He explained through pictures how these rogue proteins affect the brains of humans and other mammals and possible paths these pathogens may take at the molecular level that lead to a death sentence for the individual.
Prusiner, as director of the Institute for Neurodegenerative Diseases and professor of neurology at the University of California, along with others, has linked Alzheimer’s, Parkinson’s, Lou Geherig’s and Huntington’s diseases as disorders in protein processing in the body. Protein malfunction diseases may affect one out of 10,000 individuals.
“It is not as rare as it would seem,” he said.
In 1997, Prusiner won the Nobel Prize for his work on fatal neurological diseases. His work in prions goes back to 1982 and by the mid-1990s it became clear there was a distinct strain of prion called PrPc that can adopt different conformations that may lead to a killer disease.
At one time diseases like scrapie were thought to be connected to viruses. The disease was eventually linked to PrPc, which changed to another form called PrP scrapie.
“We don’t have a clue where PrPc is converted into PrP scrapie,” Prusiner said. “We are ignorant at this point.”
Nor do researchers know why it takes different spans of time for a disease to appear. In Huntington’s disease, a person is born with the mutation but it may take many years before it manifests itself. Other diseases do not reveal protein mutations.
“About 90 percent of the people who get ALS, Parkinson’s and Alzheimer’s don’t carry mutations,” he said.
It is also known that low levels of PrP scrapie can be cleared by a cell, but as the disease worsens, the body cannot remove it and it appears to move on to other cells.
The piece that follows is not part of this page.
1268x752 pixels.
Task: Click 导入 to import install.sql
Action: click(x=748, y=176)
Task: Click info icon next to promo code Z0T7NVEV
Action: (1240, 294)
Scientists have learned that the less stable forms of prion strains appear to move rapidly while stable forms produce disease more slowly.
Mice and hamsters are used in most of the work examining the progression of the disease. One experiment placed a fine wire in the brain of an infected animal.
After 30 seconds of exposure, the infection was clinging to the wire, so Prusiner suggests there could be infectivity carried on neurological surgical instruments.
Other work focuses on finding drugs that might stop the formation of prions. A drug called quinacrine has been most promising but it does not cross the blood to brain barrier well, so further work is examining ways of offering it orally in high doses.
So far researchers have found only one disease-causing prion in mammals but there appear to be as many as four different infectious prions in yeast. Prusiner predicts more will be found as testing improves.
There are no broad generic tests available for recognizing prions or to measure shifts in prions to find precursors to disease.